La Ligue 1 traverse une crise sans précédent en raison du dossier brûlant des droits TV. Lors du dernier collège de Ligue 1, les tensions entre dirigeants ont atteint un niveau critique, avec des échanges houleux entre Pablo Longoria, Nasser Al-Khelaïfi et Joseph Oughourlian.
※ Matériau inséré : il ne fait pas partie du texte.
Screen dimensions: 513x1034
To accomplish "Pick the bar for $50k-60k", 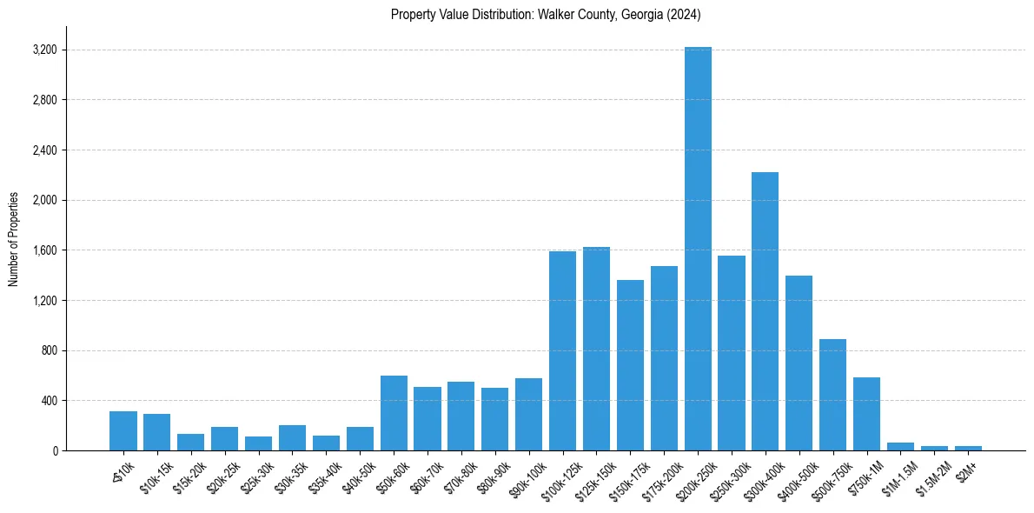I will (x=394, y=413).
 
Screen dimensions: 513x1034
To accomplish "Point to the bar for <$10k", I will (x=123, y=430).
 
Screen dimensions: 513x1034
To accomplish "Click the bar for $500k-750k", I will (x=832, y=395).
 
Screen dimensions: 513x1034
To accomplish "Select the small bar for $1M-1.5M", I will (x=900, y=446).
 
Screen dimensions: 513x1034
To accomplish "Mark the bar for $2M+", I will (x=968, y=448).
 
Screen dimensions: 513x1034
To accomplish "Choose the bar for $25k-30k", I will (x=258, y=443).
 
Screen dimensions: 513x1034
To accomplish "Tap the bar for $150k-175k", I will (x=630, y=365).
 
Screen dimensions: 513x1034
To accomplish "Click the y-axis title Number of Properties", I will (x=14, y=238).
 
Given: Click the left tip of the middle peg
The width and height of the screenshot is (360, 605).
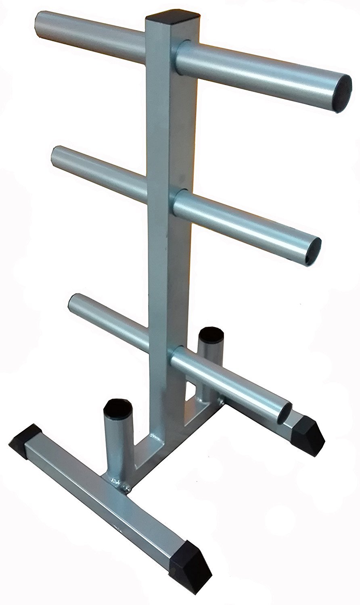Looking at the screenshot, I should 57,153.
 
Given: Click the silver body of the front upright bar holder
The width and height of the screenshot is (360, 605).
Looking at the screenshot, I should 119,444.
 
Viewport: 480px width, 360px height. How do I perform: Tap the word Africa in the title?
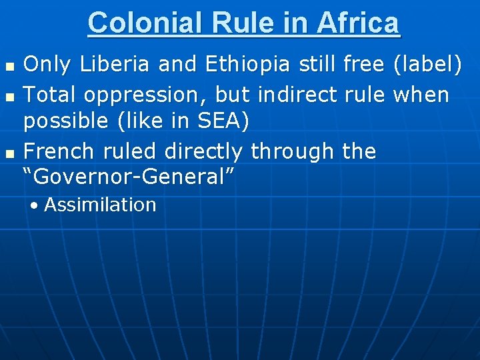[358, 23]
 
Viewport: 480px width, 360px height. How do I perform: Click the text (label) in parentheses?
[427, 65]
Retour sur une réunion sous haute tension.
Un climat pesant autour de la crise des droits TV
Ces dernières semaines, le football français est secoué par l’explosion des négociations autour des droits TV, notamment en raison du conflit entre la LFP et DAZN. Au sein du collège de Ligue 1, Jean-Pierre Caillot, président du Stade de Reims, s’est retrouvé sous le feu des critiques, au point d’évoquer une possible démission de son rôle de président des clubs de Ligue 1.
Cependant, Nasser Al-Khelaïfi, président du PSG, a tenu à le défendre, affirmant, selon RMC Sport : « Tout cela n’a rien à voir avec Jean-Pierre Caillot. Il fait du très bon boulot et il doit rester. » Son discours a été soutenu par Jean-Pierre Rivère, président de l’OGC Nice, qui a plaidé pour une réunion en présentiel afin de calmer les tensions et avancer dans les décisions.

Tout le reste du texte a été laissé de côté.